UAE-based offshore drilling contractor Shelf Drilling has signed a deal to acquire five jack-up rigs from Noble Corporation which could be the solution to UK competition regulator concerns over Noble’s merger with Maersk Drilling.
Noble Corporation entered into an asset purchase agreement to sell five jack-up rigs for $375 million to a newly formed subsidiary of Shelf Drilling whose obligations under the asset purchase agreement will be guaranteed by Shelf Drilling.
The sale, subject to approval of the UK Competition and Markets Authority (CMA), is intended to address the potential concerns identified by the CMA in the Phase I review of the proposed business combination between Noble and Maersk Drilling.
The proposed merger between Noble and Maersk Drilling was announced in November 2021. The UK’s CMA launched its merger inquiry in February 2022. Before the CMA’s decision, Noble and Maersk announced that they would have to sell certain North Sea rigs to get the UK regulator’s clearance. Following the announcement, the CMA claimed that it might accept a remedy proposal.
This so-called ‘remedy rig sale agreement’ includes the rigs Noble Hans Deul, Noble Sam Hartley, Noble Sam Turner, Noble Houston Colbert, and Noble Lloyd Noble and all related support and infrastructure.
Associated offshore and onshore staff are expected to transfer with the rigs. Following the sale, Noble expects to continue to perform the current drilling program for the Noble Lloyd Noble under a bareboat charter arrangement with Shelf Drilling until the second quarter of 2023 when the primary term of its current drilling contract is expected to end.
The charter arrangement would pass the economic benefit of the drilling contract to Shelf Drilling. Drilling contracts for other rigs are expected to be novated to the buyer, subject to the clients' consent. Noble will provide certain customary transition support services to the buyer for a limited period.
Shelf Drilling is expected to finance the acquisition through equity and debt financings, but the purchase is not conditioned on such financing. The remedy rig sale is expected to close promptly following the closing of the Noble-Maersk Drilling merger and following the receipt of CMA approval. If the buyer, remedy rig sale agreement, and the remedy proposal are accepted by the CMA, the closing of the merger is expected to occur near the end of the third quarter of 2022.

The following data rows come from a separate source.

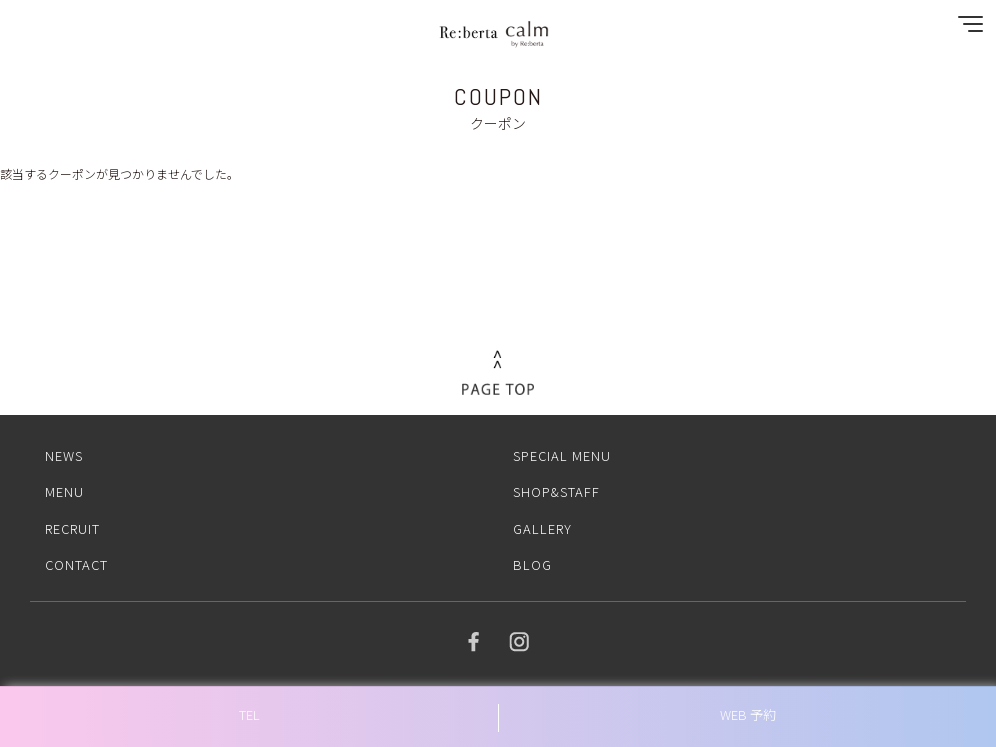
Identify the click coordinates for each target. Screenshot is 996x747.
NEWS (64, 455)
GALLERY (542, 528)
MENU (64, 491)
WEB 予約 (748, 714)
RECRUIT (72, 528)
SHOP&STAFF (556, 491)
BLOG (532, 564)
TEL (249, 714)
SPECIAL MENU (562, 455)
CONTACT (76, 564)
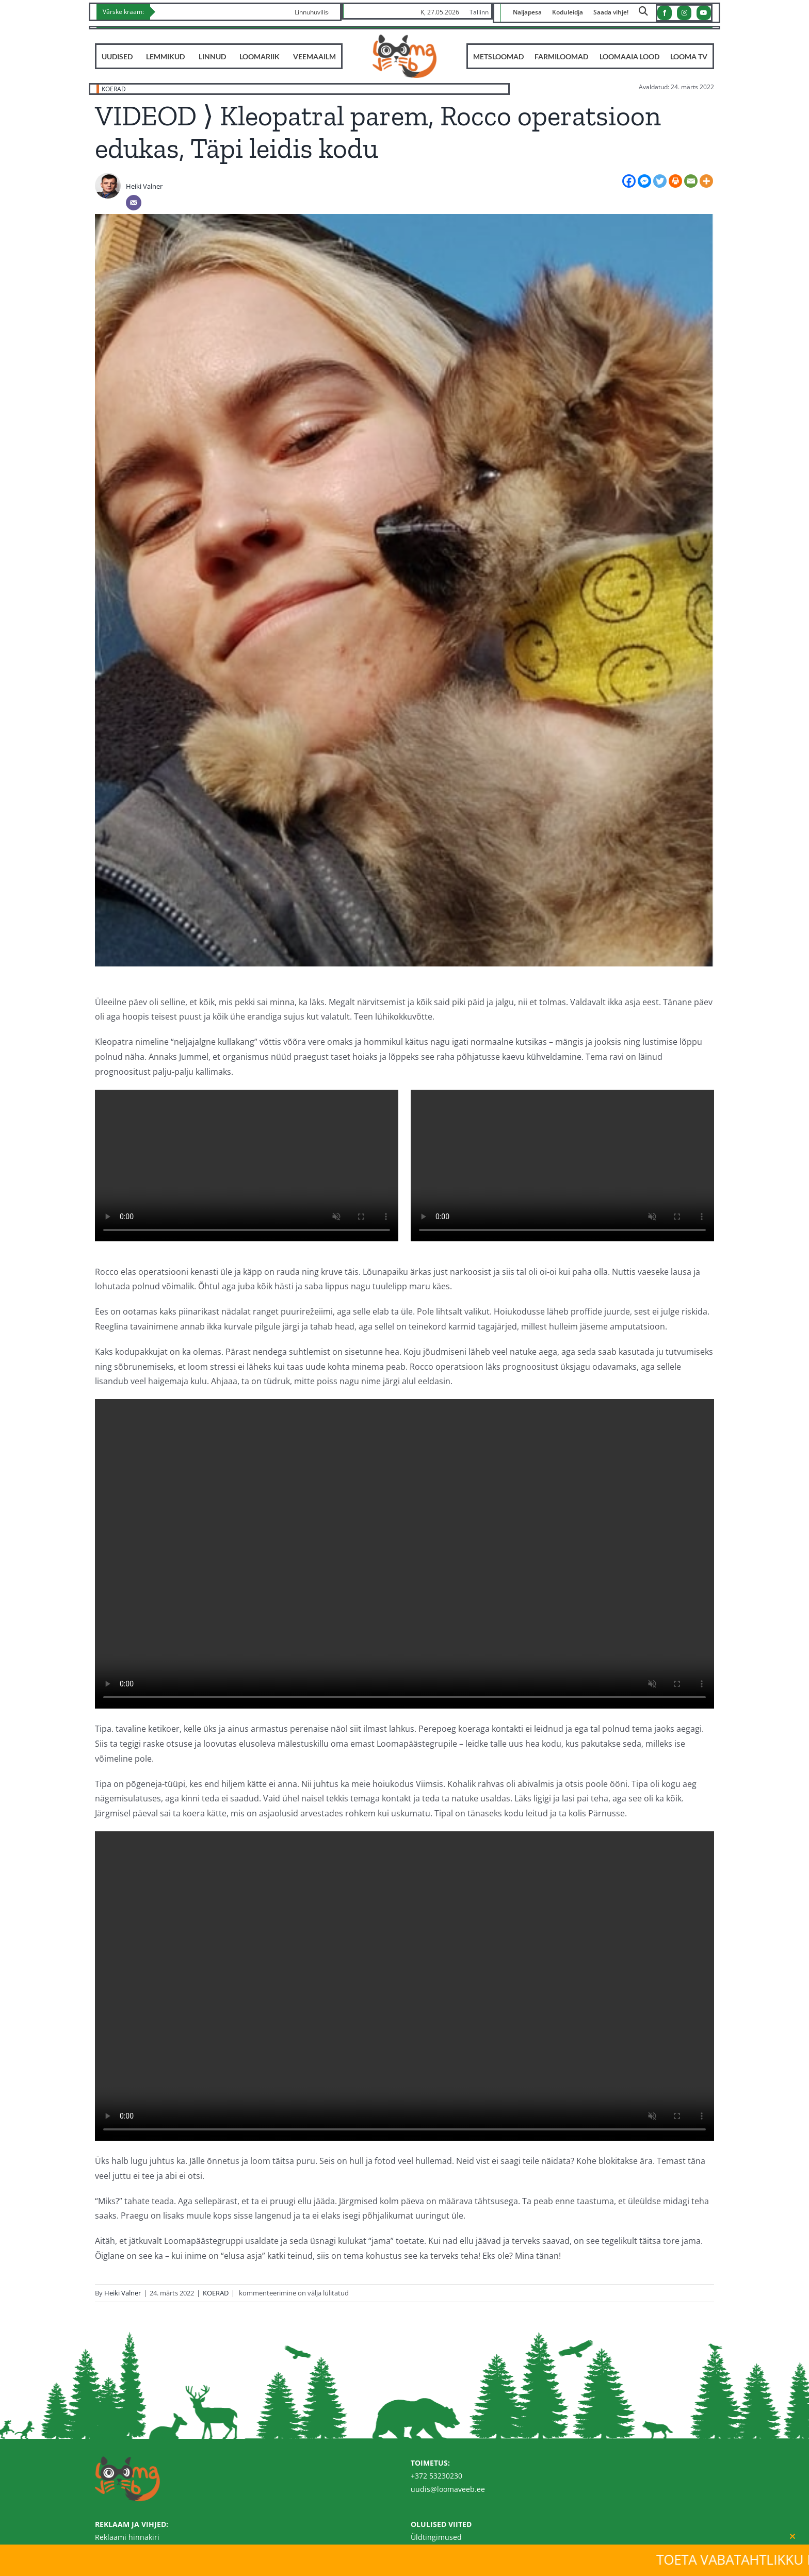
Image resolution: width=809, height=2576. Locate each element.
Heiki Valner (144, 186)
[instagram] (684, 13)
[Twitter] (660, 181)
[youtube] (704, 13)
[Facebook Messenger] (644, 181)
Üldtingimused (436, 2537)
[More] (706, 181)
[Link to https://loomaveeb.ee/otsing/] (643, 14)
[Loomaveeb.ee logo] (404, 38)
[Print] (675, 181)
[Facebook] (629, 181)
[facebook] (664, 13)
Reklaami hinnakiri (127, 2537)
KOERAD (114, 89)
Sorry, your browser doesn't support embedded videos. (246, 1165)
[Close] (792, 2536)
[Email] (133, 202)
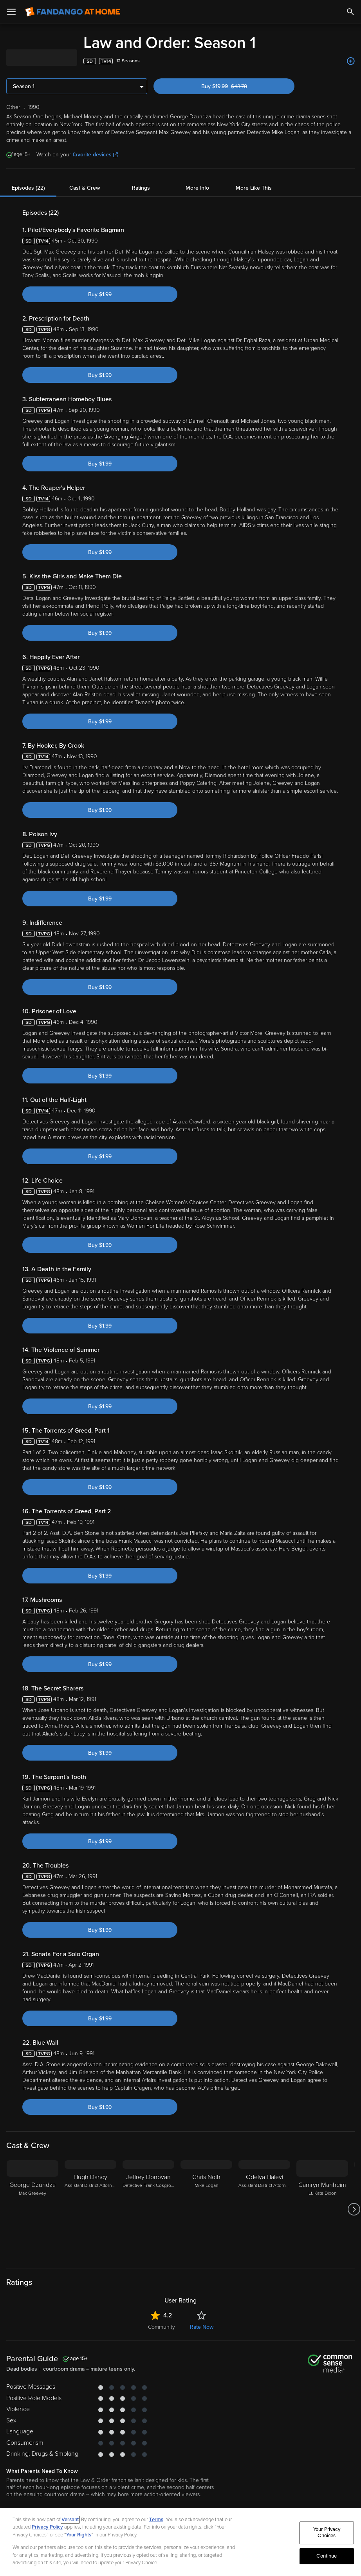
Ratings (141, 188)
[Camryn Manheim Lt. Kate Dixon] (322, 2209)
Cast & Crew (84, 188)
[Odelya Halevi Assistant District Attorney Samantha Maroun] (264, 2209)
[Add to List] (351, 61)
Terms (156, 2519)
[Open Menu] (11, 12)
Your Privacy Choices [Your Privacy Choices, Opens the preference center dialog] (326, 2533)
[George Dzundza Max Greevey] (32, 2209)
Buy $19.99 (237, 86)
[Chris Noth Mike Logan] (206, 2209)
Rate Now (201, 2327)
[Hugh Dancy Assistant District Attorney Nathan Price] (90, 2209)
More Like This (254, 188)
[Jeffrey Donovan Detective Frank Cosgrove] (148, 2209)
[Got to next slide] (354, 2209)
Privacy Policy (47, 2527)
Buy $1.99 (100, 294)
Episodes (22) (28, 188)
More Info (197, 188)
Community (161, 2327)
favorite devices (95, 154)
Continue (326, 2556)
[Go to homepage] (73, 12)
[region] (180, 2542)
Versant (70, 2519)
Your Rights (78, 2535)
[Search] (350, 12)
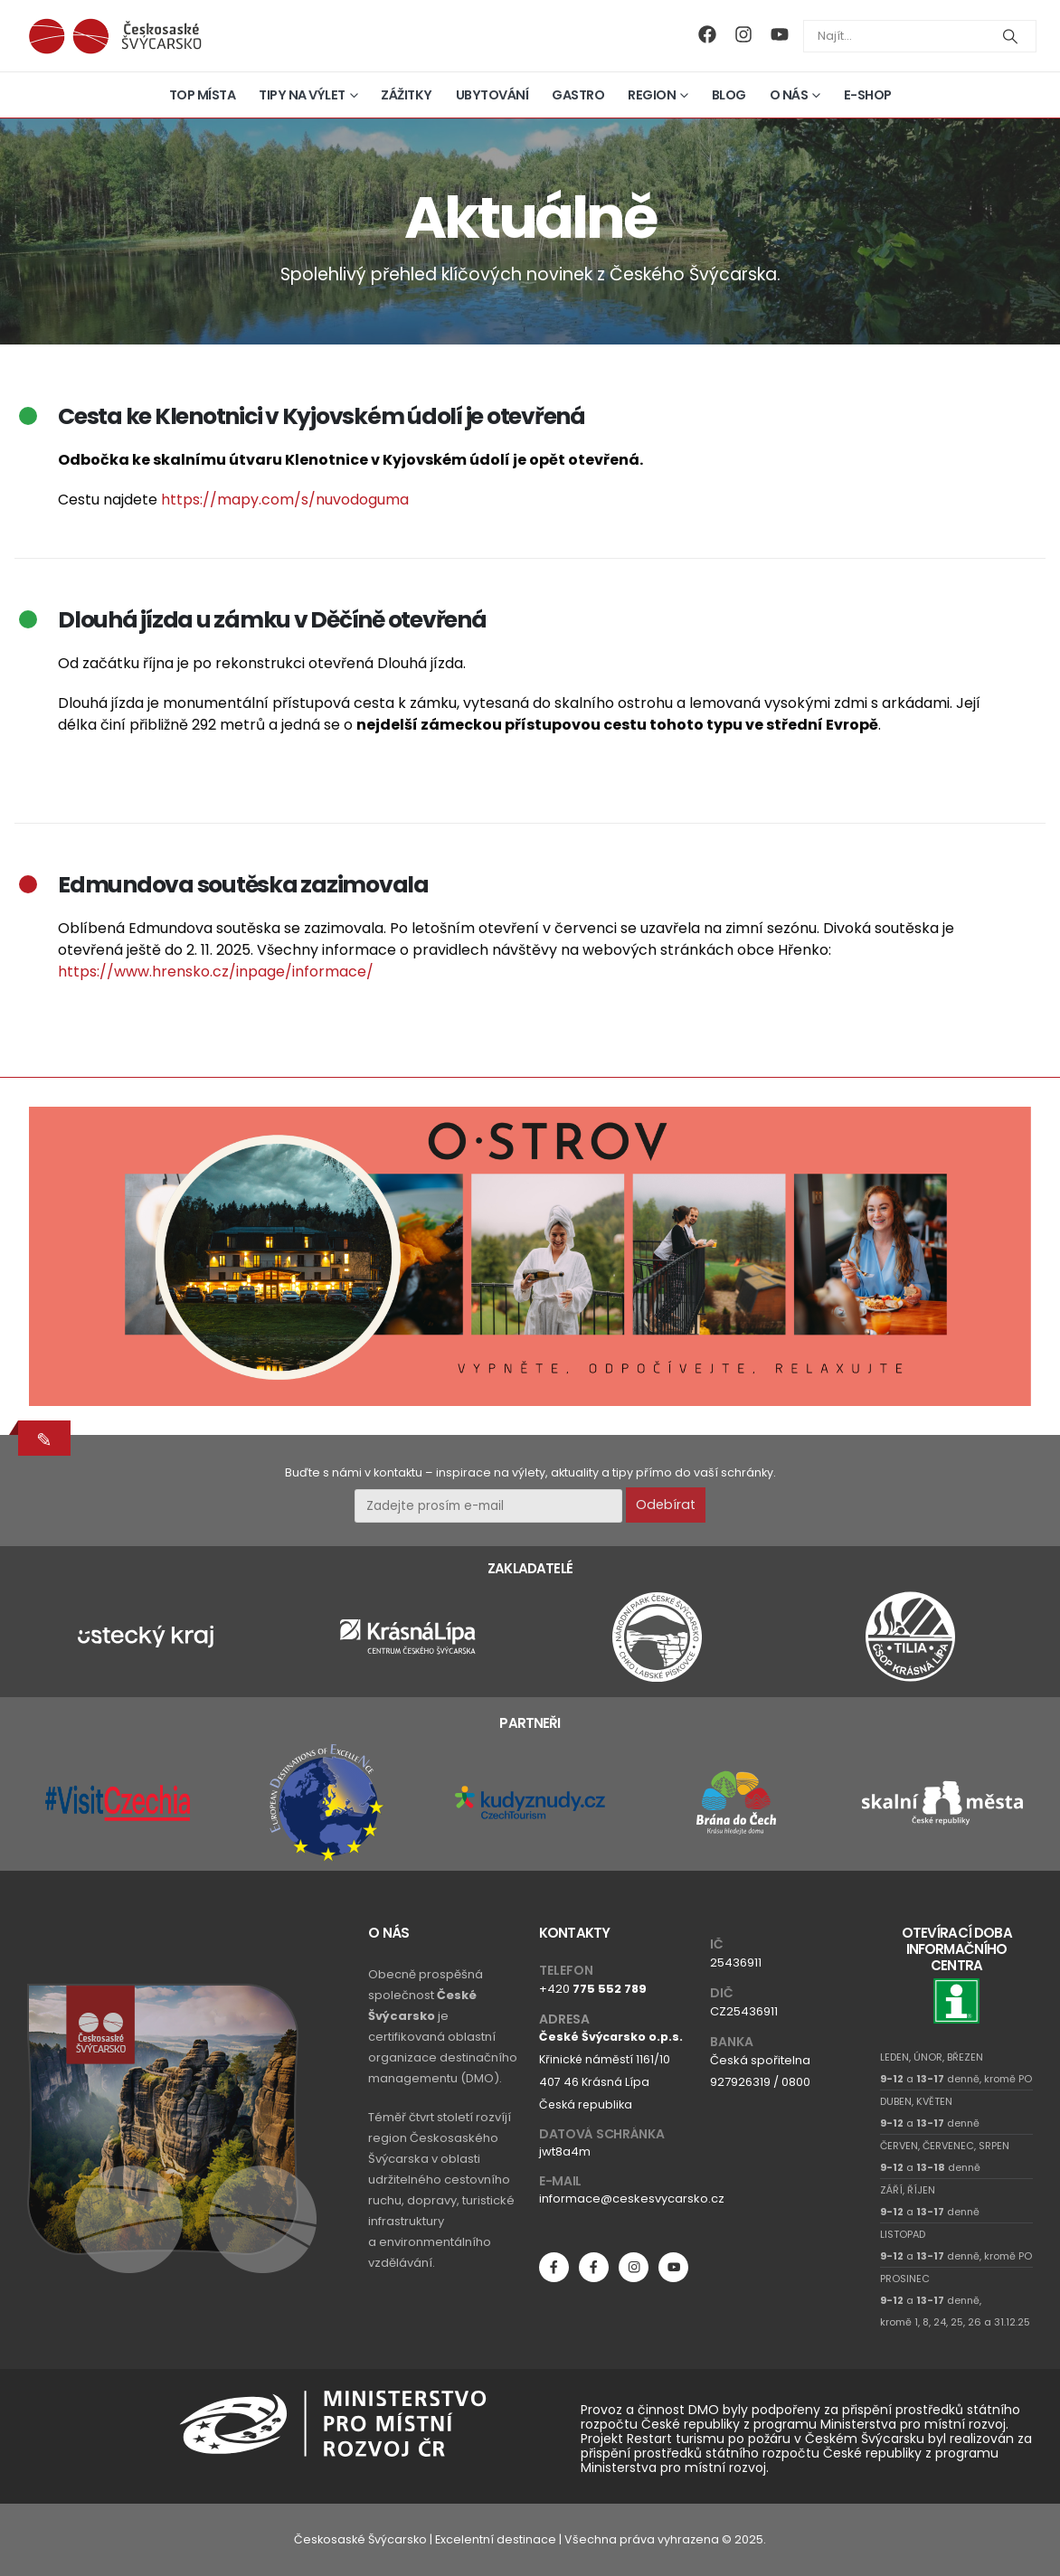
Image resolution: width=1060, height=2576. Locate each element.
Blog (729, 95)
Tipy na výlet (302, 95)
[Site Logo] (115, 36)
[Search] (1010, 36)
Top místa (202, 95)
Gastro (578, 95)
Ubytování (492, 95)
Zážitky (406, 95)
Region (652, 95)
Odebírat (666, 1505)
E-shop (868, 95)
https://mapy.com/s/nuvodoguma (285, 499)
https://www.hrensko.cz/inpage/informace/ (216, 971)
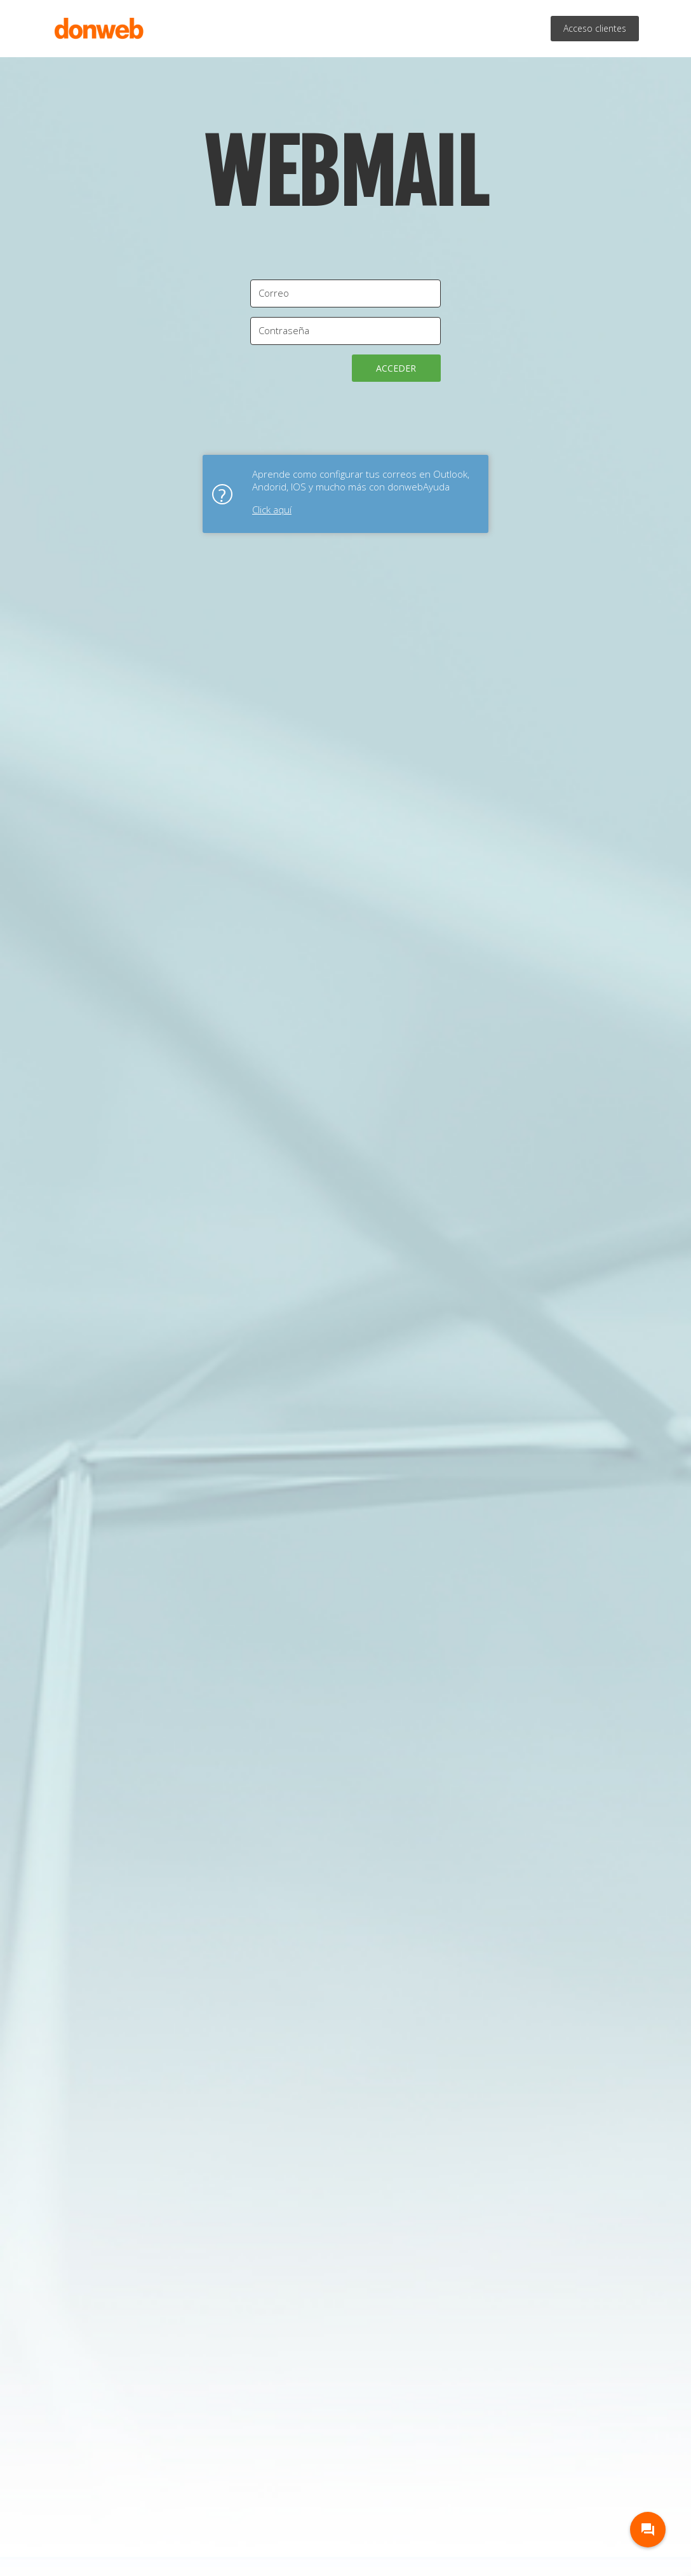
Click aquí (272, 509)
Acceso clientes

In connection with the merger, Noble currently expects to launch the planned exchange offer for shares of Maersk Drilling in August 2022. In addition to the CMA approval, completion of the merger remains subject to acceptance by holders of at least 80 percent of Maersk Drilling shares, the listing of Noble shares on the NYSE and Nasdaq Copenhagen, and other customary conditions.